DATA PROVIDED below:

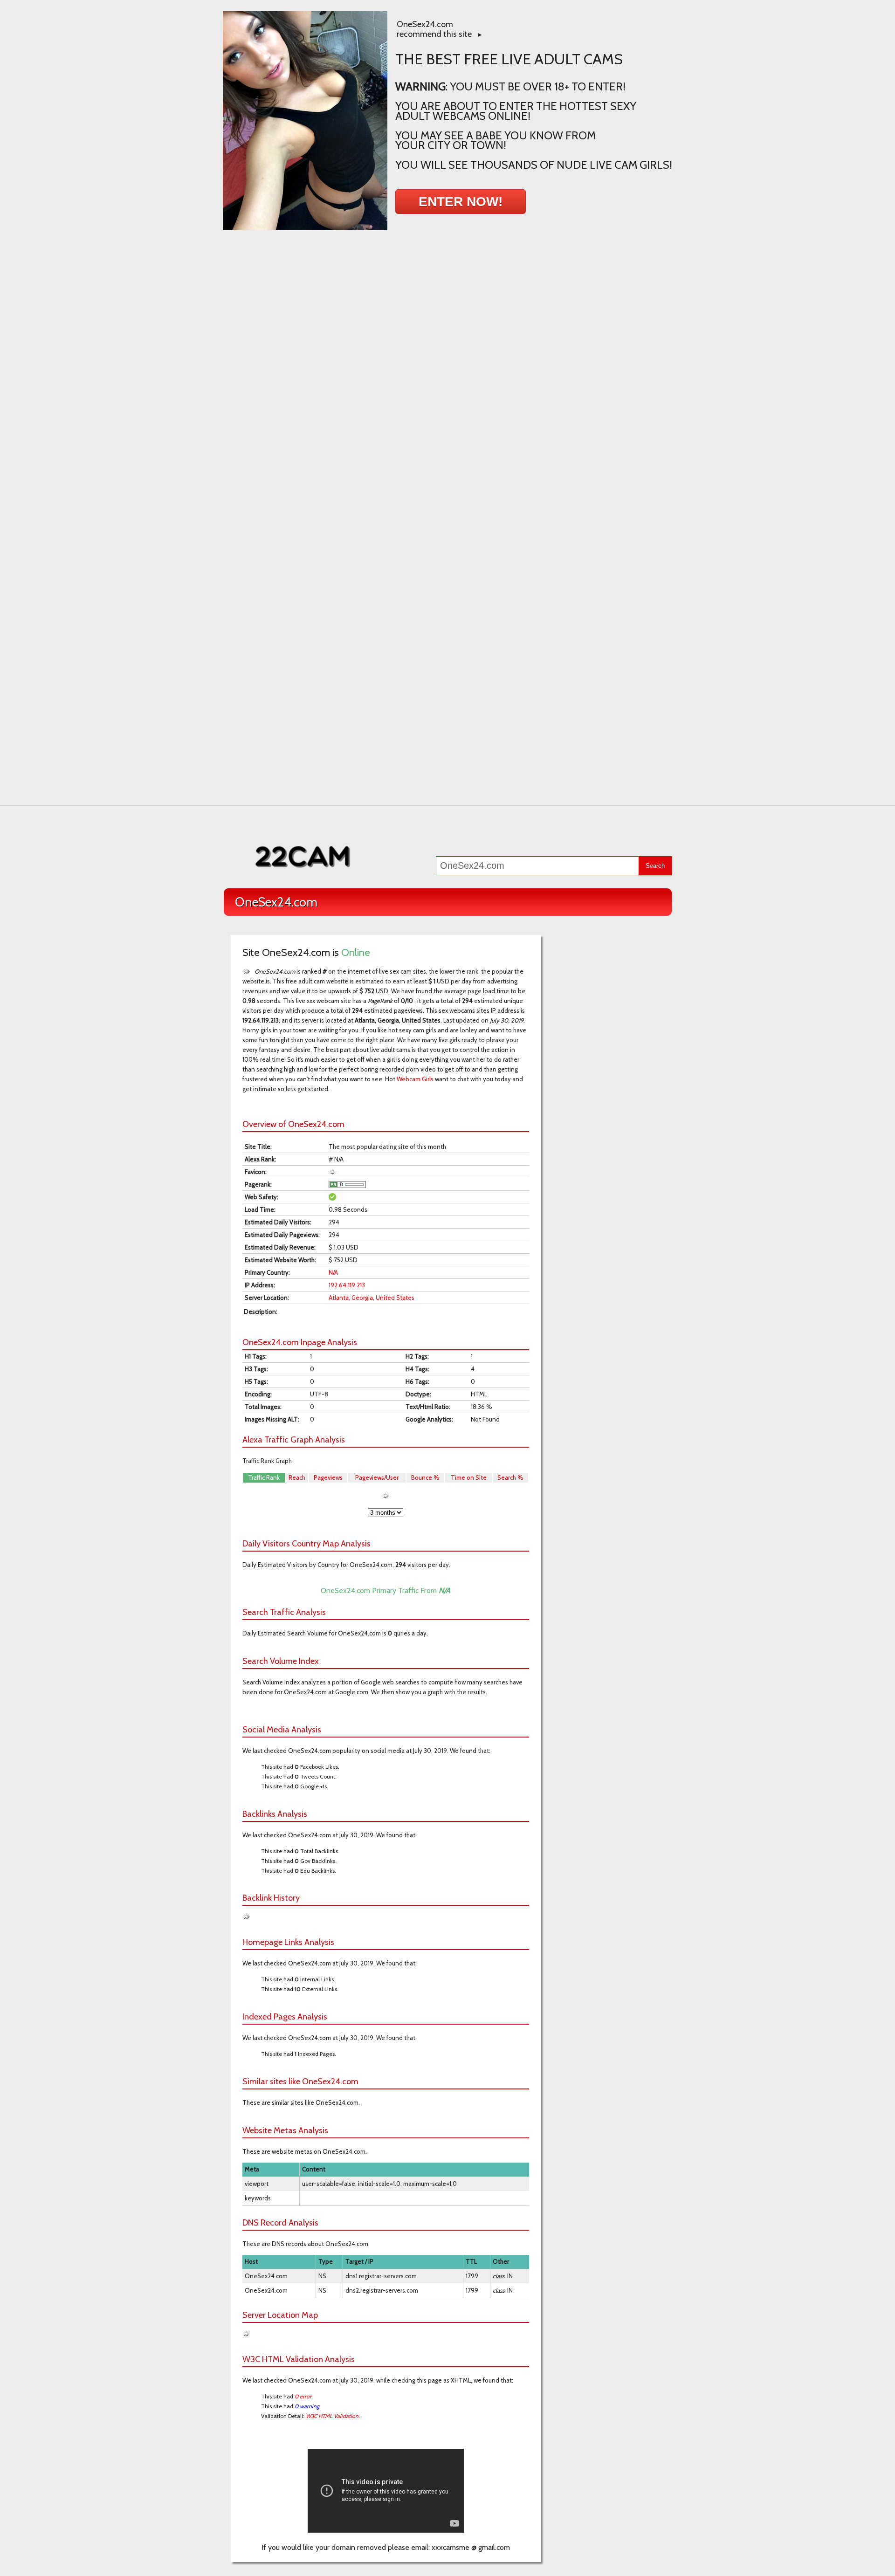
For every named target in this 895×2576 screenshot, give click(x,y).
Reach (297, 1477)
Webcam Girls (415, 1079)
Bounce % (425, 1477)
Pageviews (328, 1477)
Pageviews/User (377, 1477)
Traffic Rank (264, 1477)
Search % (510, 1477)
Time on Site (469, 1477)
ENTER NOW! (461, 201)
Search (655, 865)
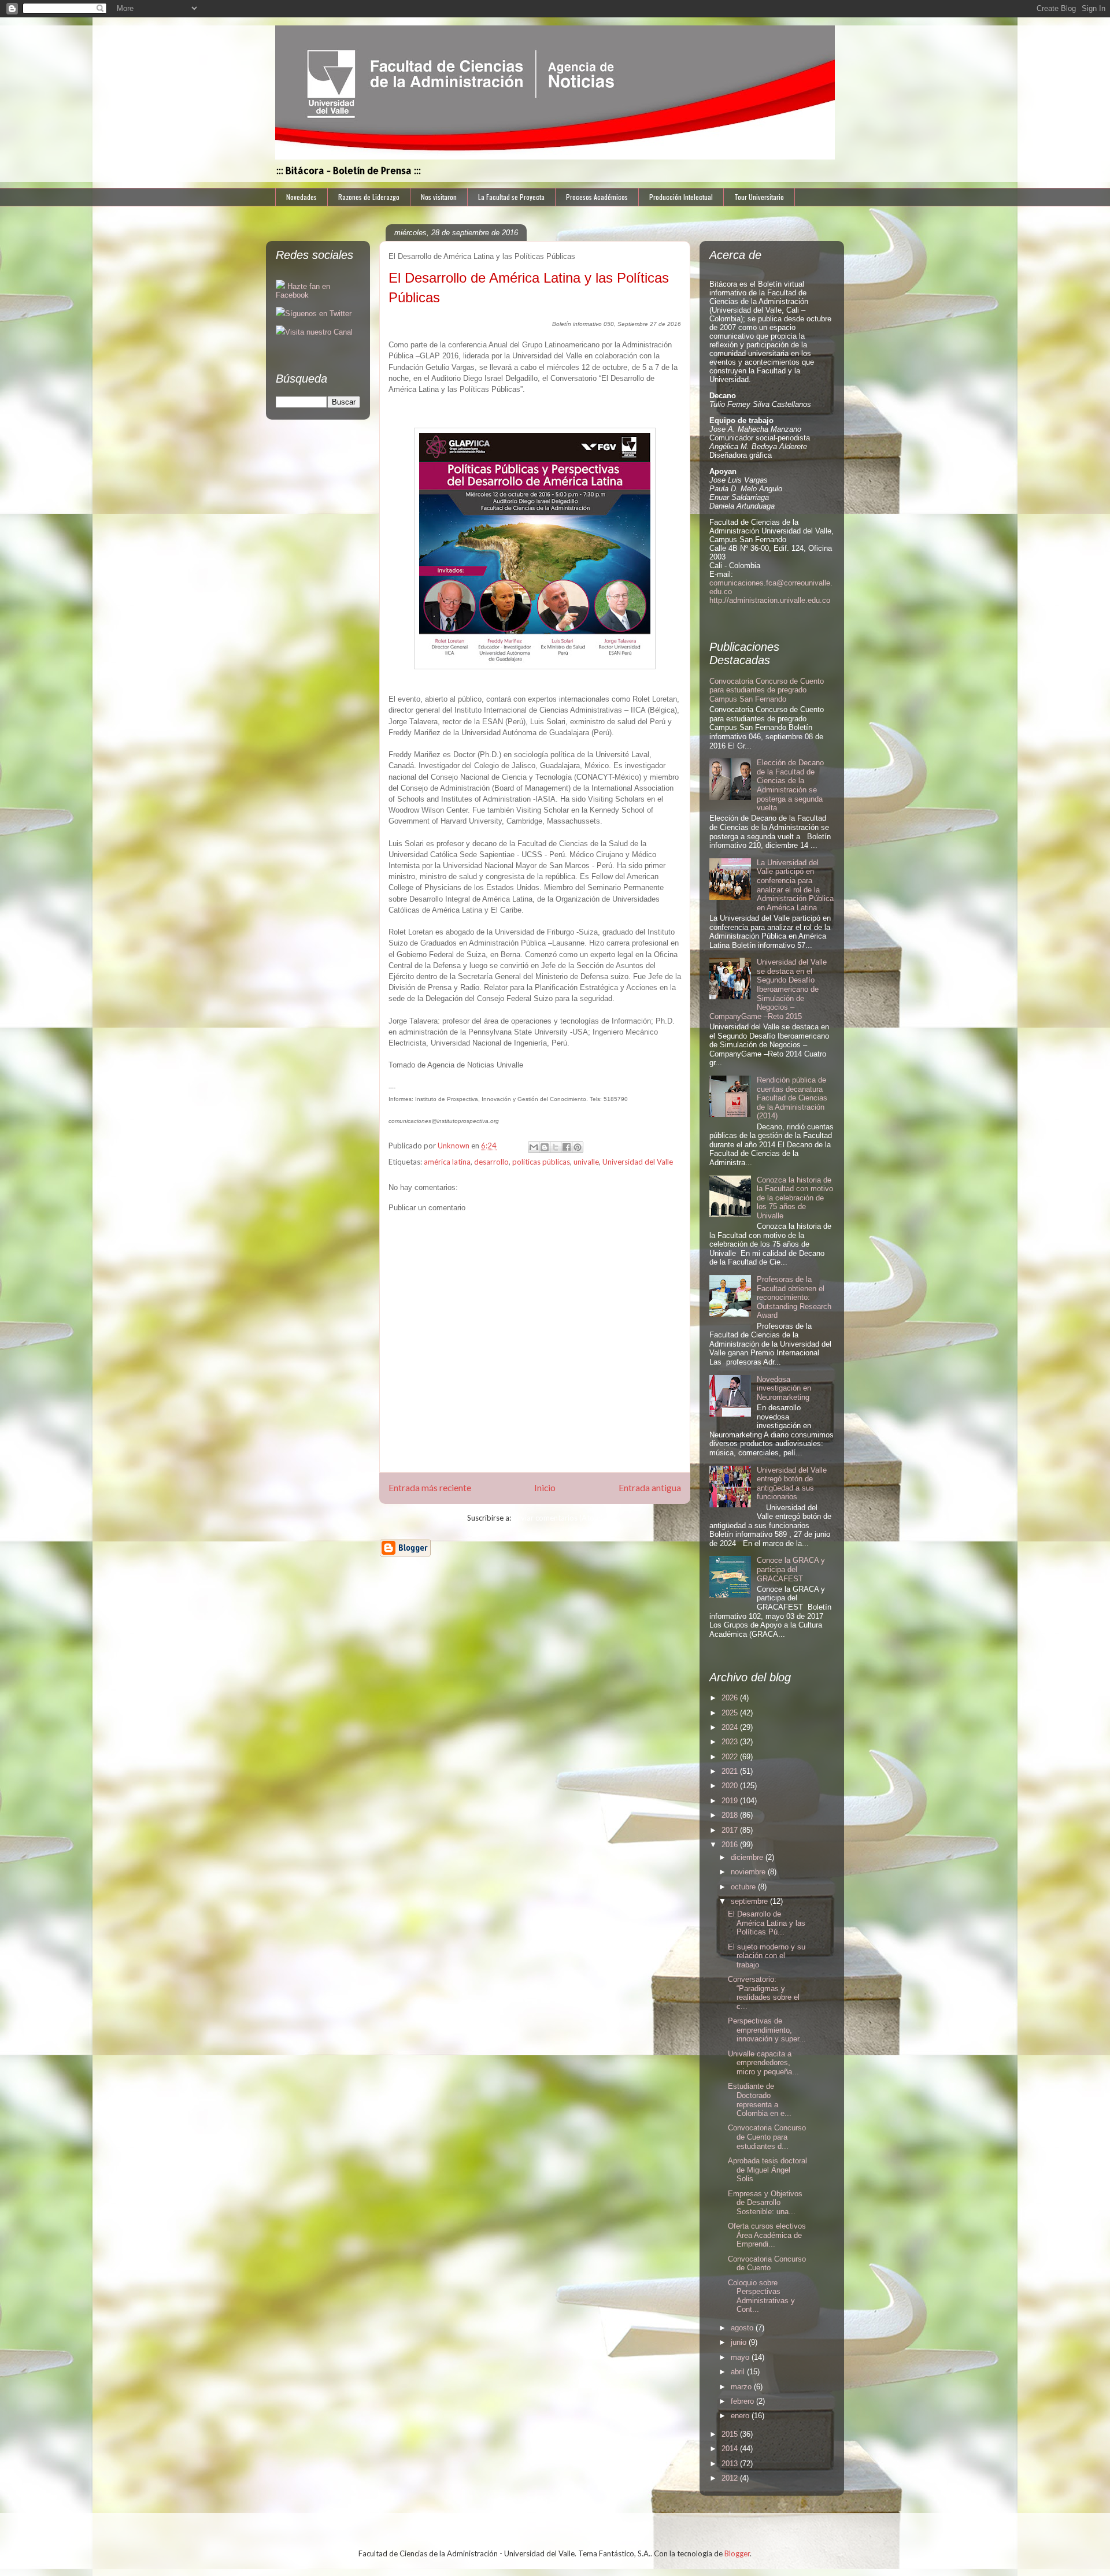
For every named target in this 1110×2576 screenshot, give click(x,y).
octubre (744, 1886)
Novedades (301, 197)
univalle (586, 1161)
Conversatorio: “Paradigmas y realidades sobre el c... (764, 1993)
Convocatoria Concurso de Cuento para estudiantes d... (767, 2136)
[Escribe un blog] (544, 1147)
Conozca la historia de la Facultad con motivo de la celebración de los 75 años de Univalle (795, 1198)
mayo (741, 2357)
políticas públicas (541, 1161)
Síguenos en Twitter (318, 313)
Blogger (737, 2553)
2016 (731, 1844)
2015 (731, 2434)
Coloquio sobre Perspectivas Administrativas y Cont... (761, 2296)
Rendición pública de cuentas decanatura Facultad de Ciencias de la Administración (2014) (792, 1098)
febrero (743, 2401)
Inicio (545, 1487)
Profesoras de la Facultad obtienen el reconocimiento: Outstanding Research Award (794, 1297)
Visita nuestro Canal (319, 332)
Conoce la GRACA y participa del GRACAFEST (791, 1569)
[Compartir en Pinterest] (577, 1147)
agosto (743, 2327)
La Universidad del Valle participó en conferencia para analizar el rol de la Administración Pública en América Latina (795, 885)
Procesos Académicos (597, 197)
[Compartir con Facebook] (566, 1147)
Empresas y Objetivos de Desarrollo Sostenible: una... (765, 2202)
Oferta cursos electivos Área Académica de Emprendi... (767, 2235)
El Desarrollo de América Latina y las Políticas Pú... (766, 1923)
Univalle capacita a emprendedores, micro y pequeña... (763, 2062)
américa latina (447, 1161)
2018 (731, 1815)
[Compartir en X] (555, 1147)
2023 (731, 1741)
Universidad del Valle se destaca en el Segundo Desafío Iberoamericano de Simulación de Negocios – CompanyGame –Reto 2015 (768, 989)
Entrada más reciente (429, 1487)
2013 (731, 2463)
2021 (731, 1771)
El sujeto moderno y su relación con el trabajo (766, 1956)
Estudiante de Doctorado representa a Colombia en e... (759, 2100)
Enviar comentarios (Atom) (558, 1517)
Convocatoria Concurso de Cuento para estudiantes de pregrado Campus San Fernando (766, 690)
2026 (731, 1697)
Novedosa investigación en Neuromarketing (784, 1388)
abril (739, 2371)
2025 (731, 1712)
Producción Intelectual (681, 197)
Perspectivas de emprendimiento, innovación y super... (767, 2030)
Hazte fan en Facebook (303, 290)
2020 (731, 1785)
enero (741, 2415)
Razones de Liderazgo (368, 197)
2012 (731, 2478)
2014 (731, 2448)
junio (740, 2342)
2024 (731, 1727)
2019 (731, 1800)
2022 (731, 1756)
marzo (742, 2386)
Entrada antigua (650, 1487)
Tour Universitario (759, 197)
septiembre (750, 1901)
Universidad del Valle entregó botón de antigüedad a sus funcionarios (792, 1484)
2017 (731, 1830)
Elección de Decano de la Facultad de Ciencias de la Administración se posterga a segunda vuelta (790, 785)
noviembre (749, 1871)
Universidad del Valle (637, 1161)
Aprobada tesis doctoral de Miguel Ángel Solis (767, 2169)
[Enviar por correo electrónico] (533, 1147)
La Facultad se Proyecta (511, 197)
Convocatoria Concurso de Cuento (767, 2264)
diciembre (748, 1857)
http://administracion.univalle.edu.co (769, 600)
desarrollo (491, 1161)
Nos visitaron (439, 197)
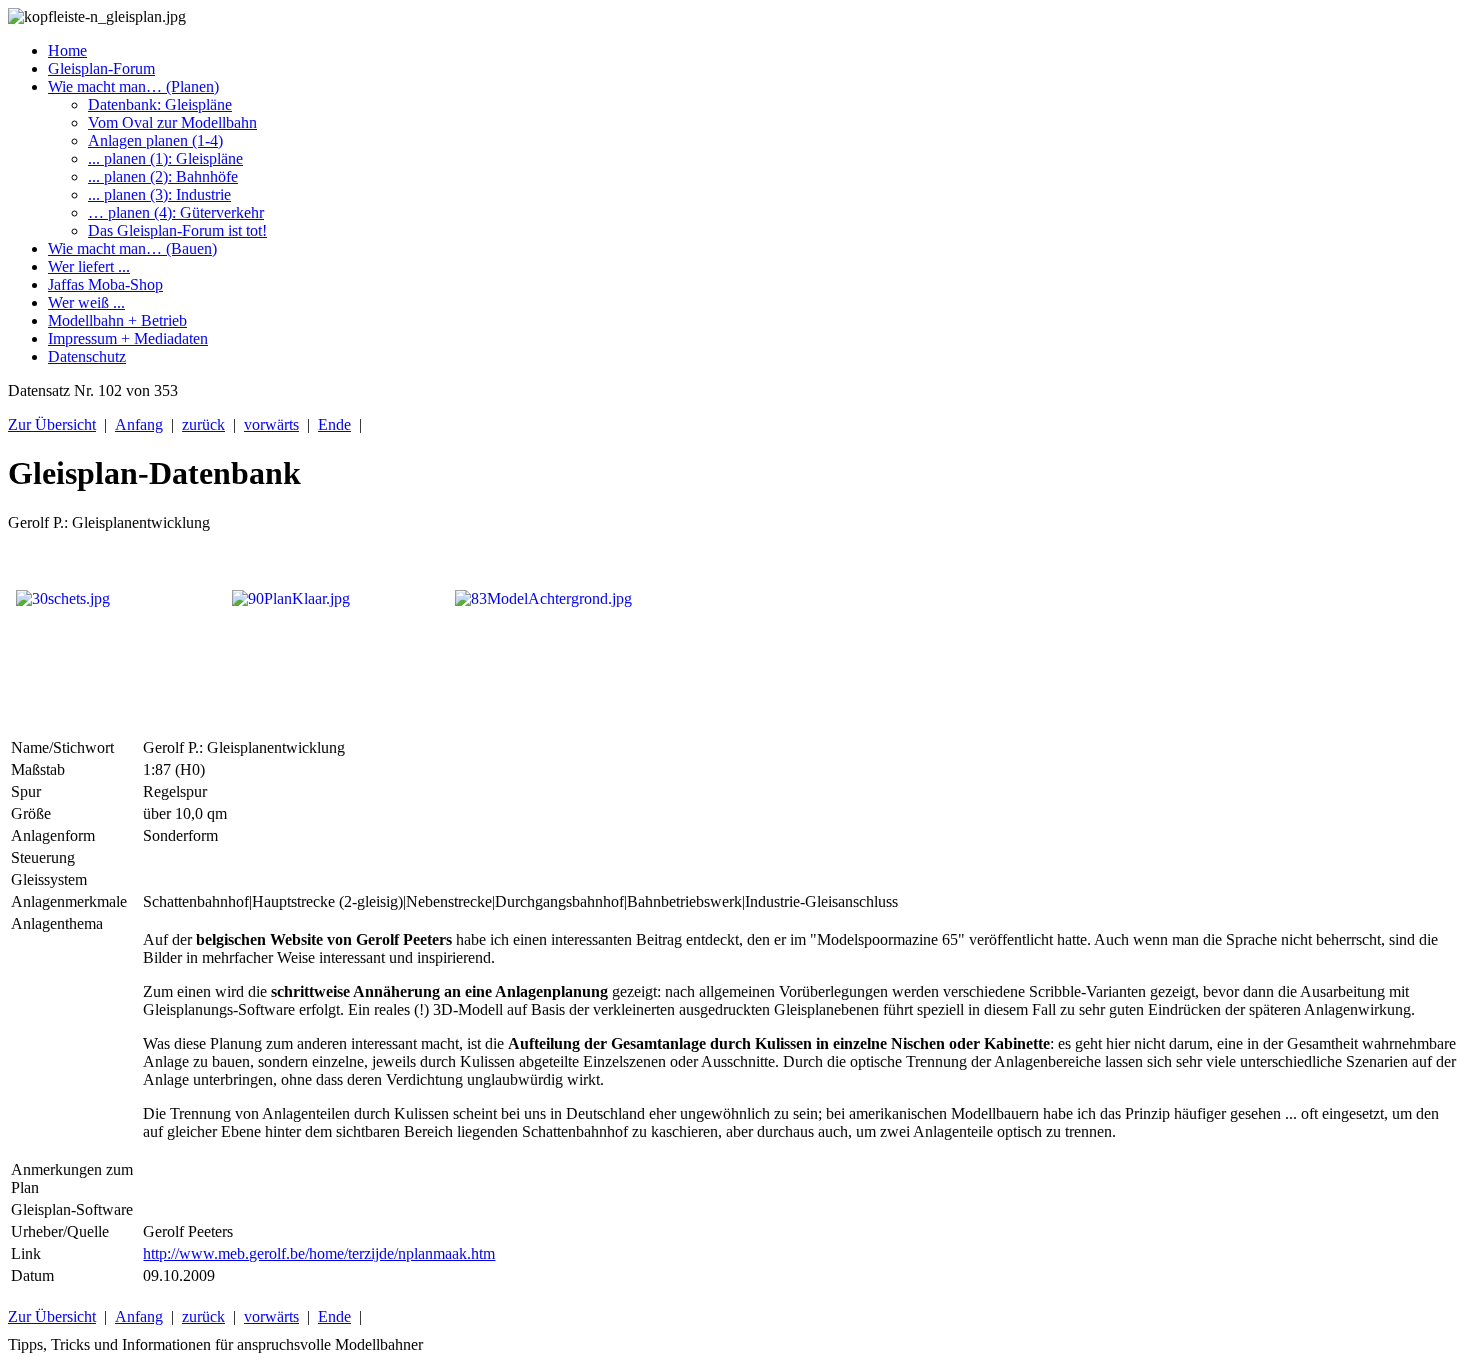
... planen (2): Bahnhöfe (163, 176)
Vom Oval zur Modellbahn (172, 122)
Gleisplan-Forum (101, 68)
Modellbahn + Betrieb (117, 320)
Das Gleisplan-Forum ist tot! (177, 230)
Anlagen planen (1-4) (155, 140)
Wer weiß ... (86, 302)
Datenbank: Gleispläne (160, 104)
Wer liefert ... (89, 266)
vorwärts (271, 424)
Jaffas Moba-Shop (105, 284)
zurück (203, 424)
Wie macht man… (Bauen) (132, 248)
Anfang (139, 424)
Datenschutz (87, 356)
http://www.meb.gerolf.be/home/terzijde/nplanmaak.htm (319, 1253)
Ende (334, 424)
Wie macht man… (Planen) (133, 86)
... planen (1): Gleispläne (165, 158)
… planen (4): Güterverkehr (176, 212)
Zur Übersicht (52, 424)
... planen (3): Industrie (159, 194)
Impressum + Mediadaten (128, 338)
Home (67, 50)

End of DATA PROVIDED.

**YOUR OBJECTIVE:** Output the lines above between the one holding "Entrada antigua (650, 1487)" and the one holding "Universidad del Valle (637, 1161)", inclusive, with nothing before or after them.

**OUTPUT BELOW:**
Entrada antigua (650, 1487)
Tour Universitario (759, 197)
septiembre (750, 1901)
Universidad del Valle entregó botón de antigüedad a sus funcionarios (792, 1484)
2017 (731, 1830)
Elección de Decano de la Facultad de Ciencias de la Administración se posterga a segunda vuelta (790, 785)
noviembre (749, 1871)
Universidad del Valle (637, 1161)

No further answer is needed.